┏━━
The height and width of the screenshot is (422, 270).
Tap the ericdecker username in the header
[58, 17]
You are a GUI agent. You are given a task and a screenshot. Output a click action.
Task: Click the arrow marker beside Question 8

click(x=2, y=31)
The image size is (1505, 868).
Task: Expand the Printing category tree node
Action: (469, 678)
┗━━
(GOAL): Rewrite every item above as a Markdown table with two columns, No. and Line. Put each line in its own row and leave out blank lines.

(THE OUTPUT):
| No. | Line |
|---|---|
| 1 | The height and width of the screenshot is (422, 270). |
| 2 | Tap the ericdecker username in the header |
| 3 | [58, 17] |
| 4 | You are a GUI agent. You are given a task and a screenshot. Output a click action. |
| 5 | Task: Click the arrow marker beside Question 8 |
| 6 | click(x=2, y=31) |
| 7 | The image size is (1505, 868). |
| 8 | Task: Expand the Printing category tree node |
| 9 | Action: (469, 678) |